## ТЕКСТ
-----

- У меня и так голова скоро лопнет от дум, да ничего не придумаю.
- А ведь на тебя вся надежда. Ты же механик, инженер. Созови-ка своих офицеров. Сообща умом пораскинем.
Офицеры пятой боевой части собрались на мостике.
- Ну вот, товарищи, - обращаюсь к ним, - настала критическая минута, когда мы должны сказать: в силах мы довести "Беспощадный" до Севастополя или, как крысы, побежим с него на буксир? Повреждения для нас ясны. Прошу конкретно предлагать, что нам делать.
Предложений много. Но при детальном рассмотрении они отвергаются одно за другим.
А внизу, на палубе, тоже идет совещание. Матросы, не вошедшие в аварийные команды, собрались, о чем-то спорят. Среди них выделяется рослый старшина 2-й статьи Сихнешвили. Он все время поглядывает на мостик, словно безмолвно спрашивает: "Разрешите доложить?"
- Вы хотите что-нибудь сказать, Владимир Георгиевич?
- Так точно!
- Идите сюда, - приглашаю его на мостик. Старшина излагает свою мысль:
- Товарищ командир, если на пути трещины сделать зарубку, она изменит свое направление. Сейчас у нас обшивка рвется по заклепкам, горизонтально. А вот сделаем вертикальную насечку, трещина пойдет вниз.

-----

## МАТЕРИАЛ
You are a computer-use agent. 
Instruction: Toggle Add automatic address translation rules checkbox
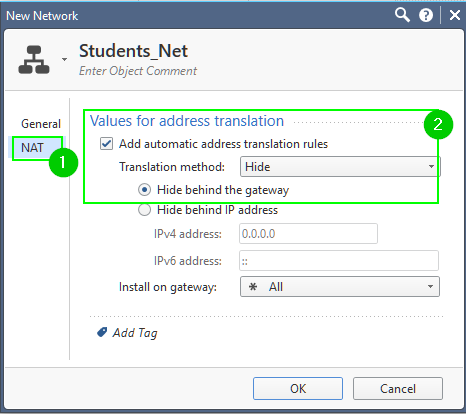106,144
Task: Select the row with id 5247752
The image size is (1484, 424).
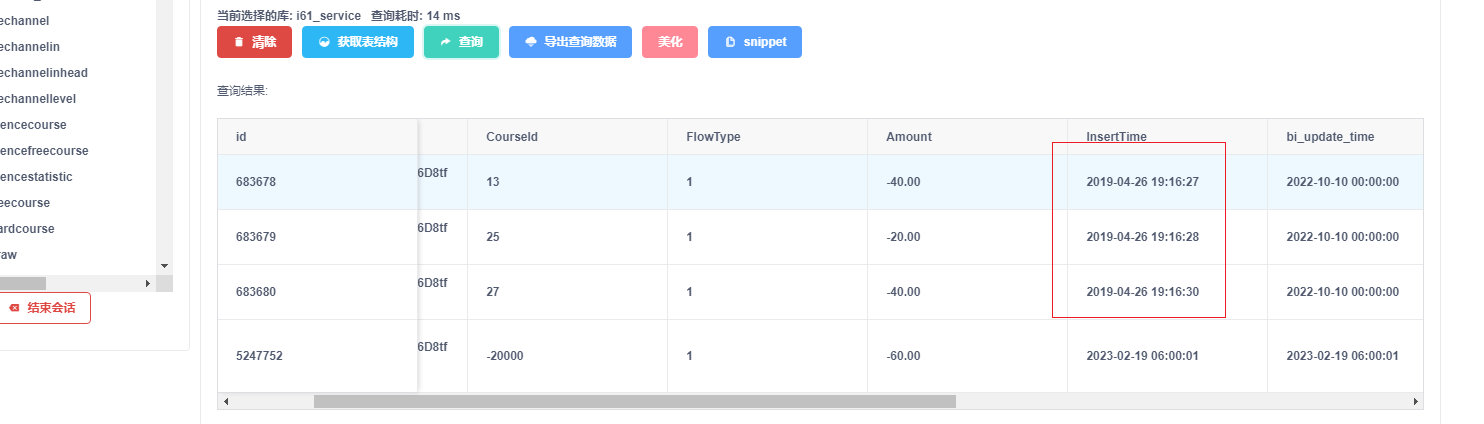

-----

## ЗАДАНИЕ 1
Перепишите фрагмент текста от слов «- Так точно!» до слов «трещина пойдет вниз.», заменив «обшивка» на «переборка».
## ЗАДАНИЕ 2
Выпишите из текста все упомянутые в нем звания, должности и специальности людей.
Записи взяты из другого источника и к тексту не относятся.

## ПРАВИЛЬНЫЙ ОТВЕТ 1
- Так точно!
- Идите сюда, - приглашаю его на мостик. Старшина излагает свою мысль:
- Товарищ командир, если на пути трещины сделать зарубку, она изменит свое направление. Сейчас у нас переборка рвется по заклепкам, горизонтально. А вот сделаем вертикальную насечку, трещина пойдет вниз.

## ПРАВИЛЬНЫЙ ОТВЕТ 2
механик, инженер, офицеры, матросы, старшина 2-й статьи, командир